◆ Passage provided:
Looking around at what's happening in the world, it's tempting to throw up your hands in despair. So much of what we're exposed to in the major media focuses on doom and gloom.
But every once in a while a voice comes along that offers a perspective of hope and possibility. Last week I was in San Francisco at the BALLE conference (Business Alliance for Local Living Economies), and I had the good fortune to hear one of those voices, Paul Hawken.
Hawken, who recently wrote the book Blessed Unrest: How the Largest Movement in the World Came into Being and Why No One Saw It Coming, maintains that, contrary to the major media perspective that everything is going to hell and there's nothing we can do about it, there is a massive, decentralized, ad hoc movement underway.
He describes it as an immune system response. In this article, adapted from Blessed Unrest, he writes:
Historically, social movements have arisen primarily because of injustice, inequalities, and corruption. Those woes remain legion, but a new condition exists that has no precedent: the planet has a life-threatening disease that is marked by massive ecological degradation and rapid climate change. It crossed my mind that perhaps I was seeing something organic, if not biologic. Rather than a movement in the conventional sense, is it a collective response to threat? Is it splintered for reasons that are innate to its purpose?
He describes the "movement" further...
The movement can’t be divided because it is atomized—small pieces loosely joined. It forms, gathers, and dissipates quickly. Many inside and out dismiss it as powerless, but it has been known to bring down governments, companies, and leaders through witnessing, informing, and massing.

◆ Data for review:
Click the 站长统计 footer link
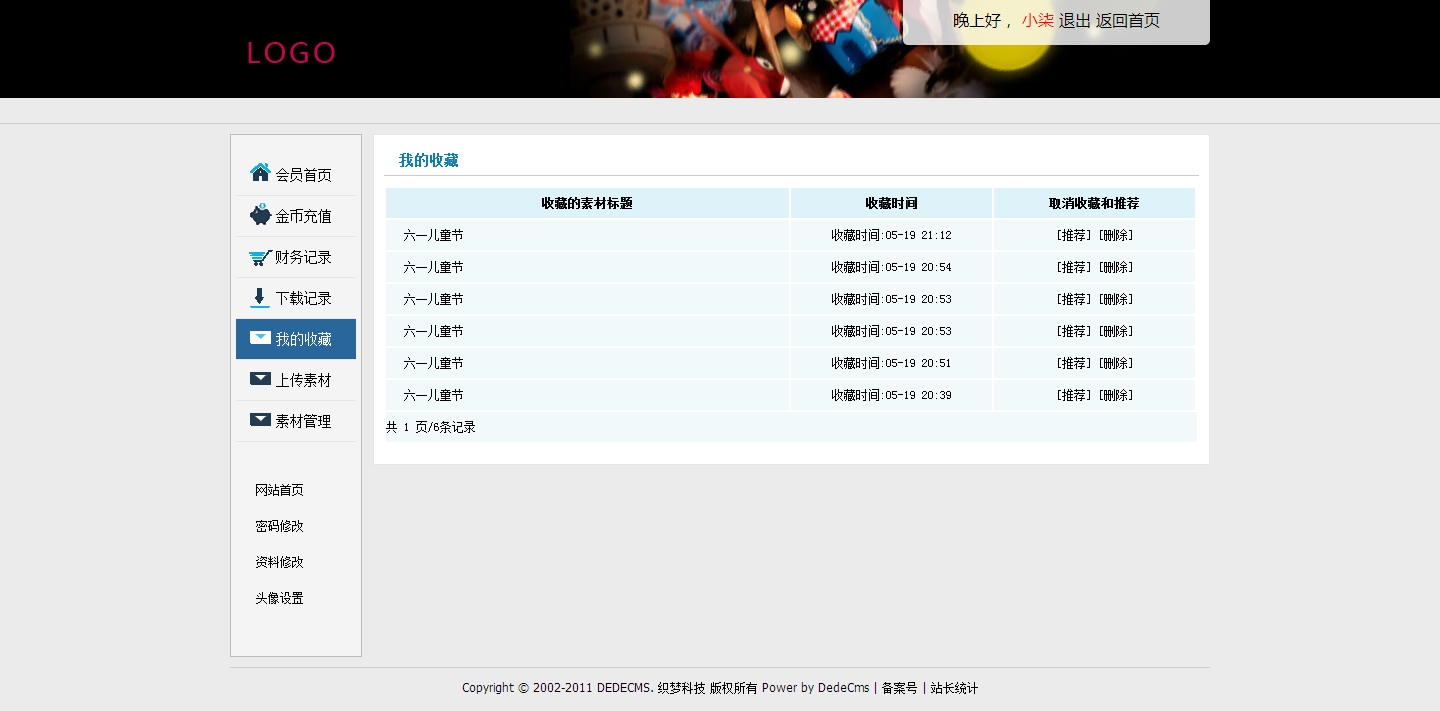 [x=954, y=688]
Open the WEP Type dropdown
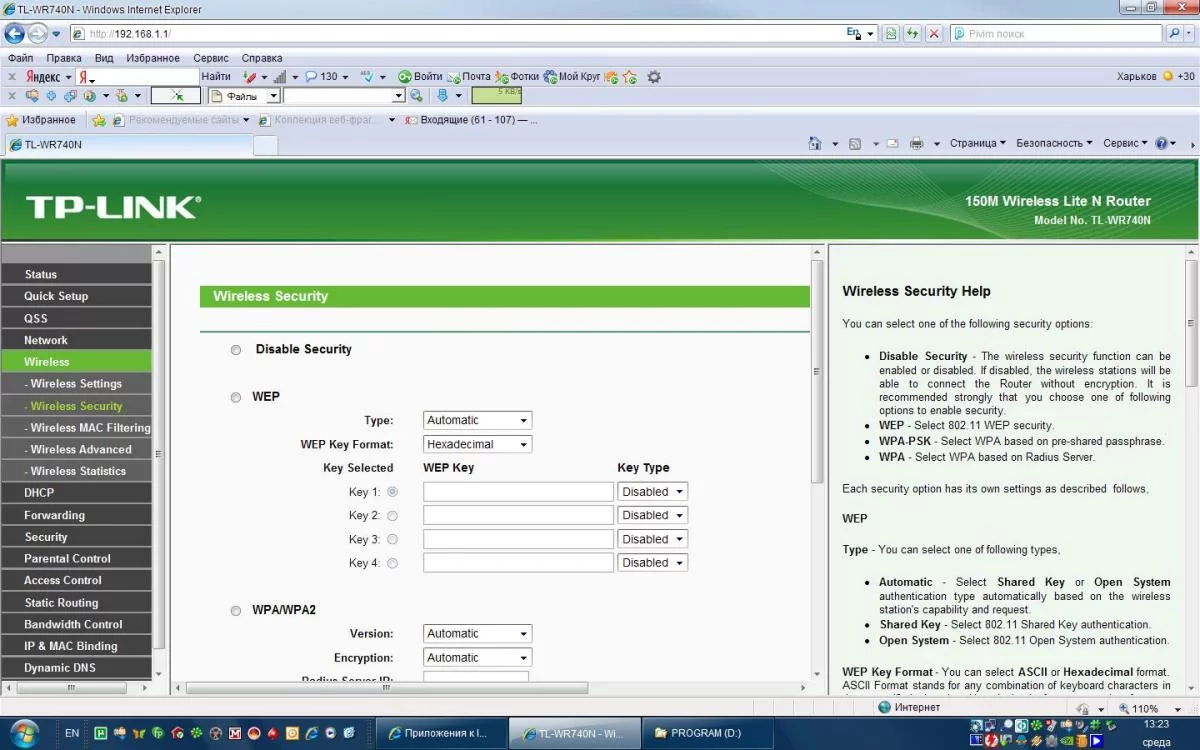The image size is (1200, 750). coord(477,421)
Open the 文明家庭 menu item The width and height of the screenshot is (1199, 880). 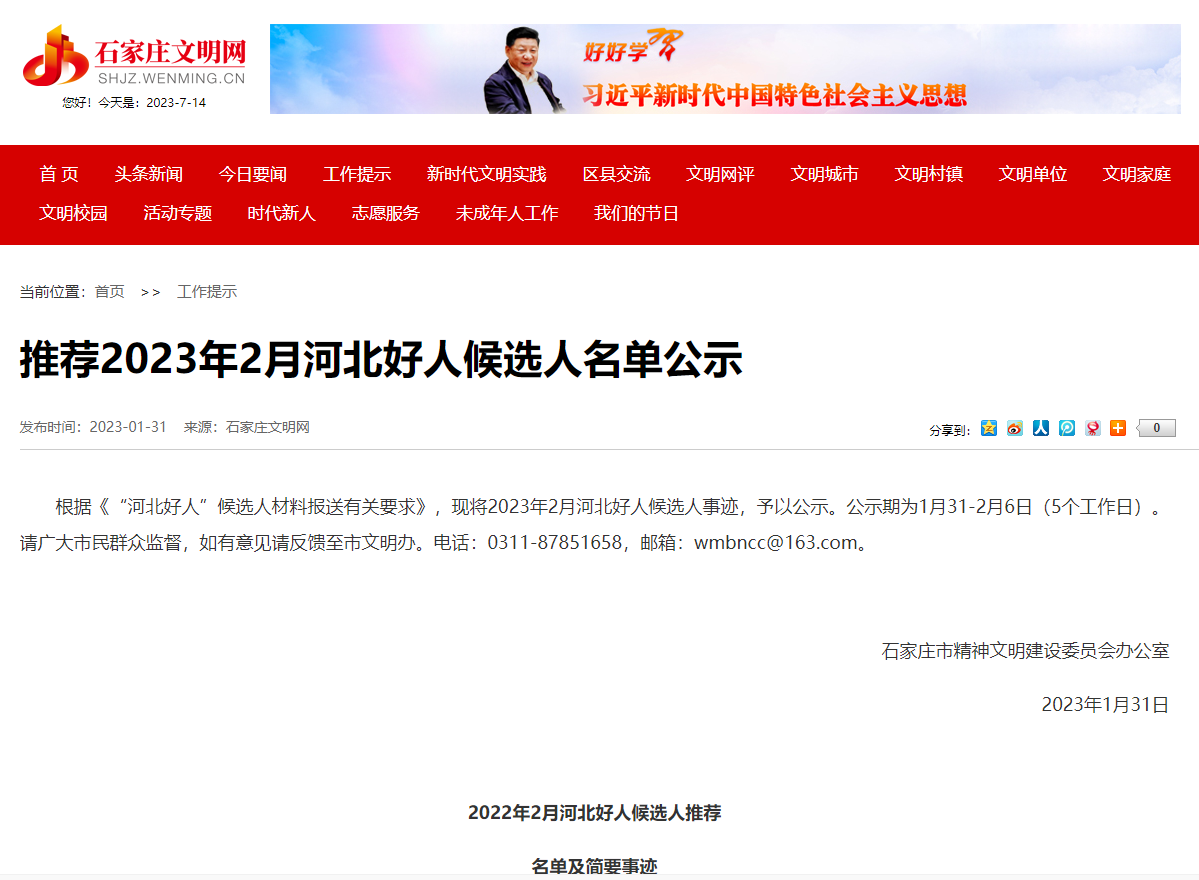click(x=1137, y=174)
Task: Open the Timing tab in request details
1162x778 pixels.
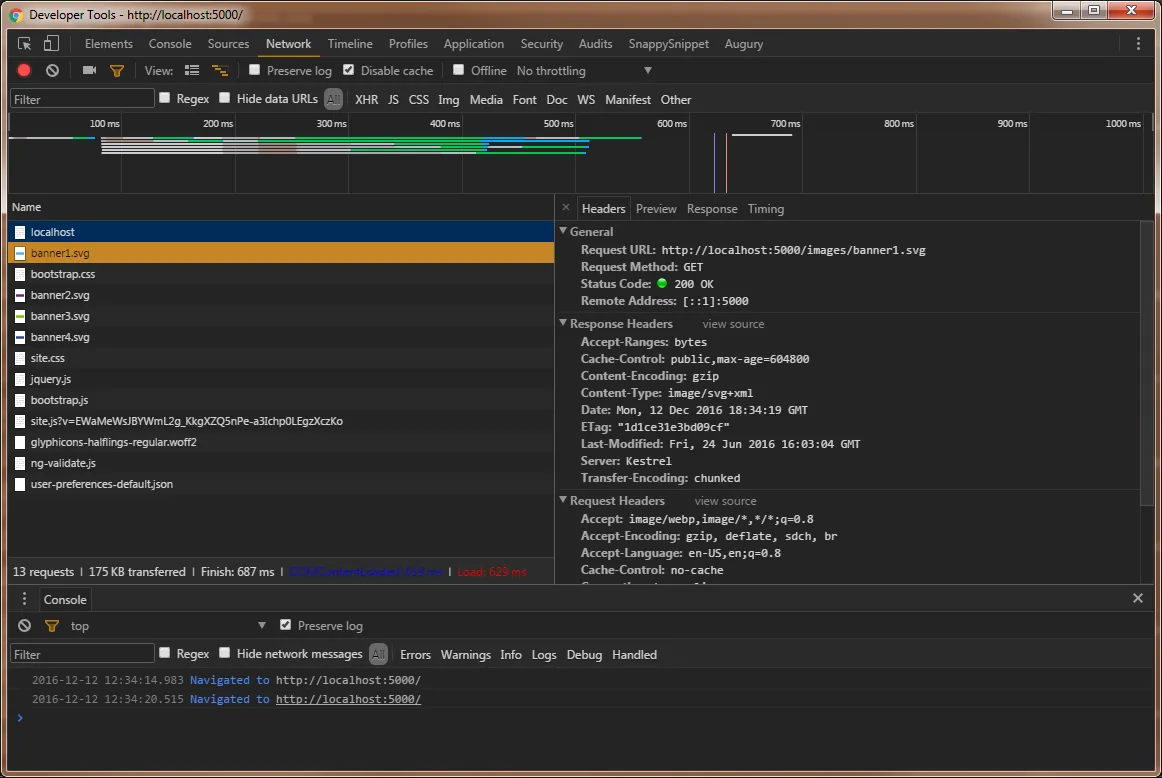Action: [765, 209]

◆ Task statement:
Please reproduce the passage about Paul Hawken's view of a worldwide movement, beginning at the words "Looking around at" and stopping after "hoc movement underway.". The entries come from a separate source.

◆ Your response:
Looking around at what's happening in the world, it's tempting to throw up your hands in despair. So much of what we're exposed to in the major media focuses on doom and gloom.
But every once in a while a voice comes along that offers a perspective of hope and possibility. Last week I was in San Francisco at the BALLE conference (Business Alliance for Local Living Economies), and I had the good fortune to hear one of those voices, Paul Hawken.
Hawken, who recently wrote the book Blessed Unrest: How the Largest Movement in the World Came into Being and Why No One Saw It Coming, maintains that, contrary to the major media perspective that everything is going to hell and there's nothing we can do about it, there is a massive, decentralized, ad hoc movement underway.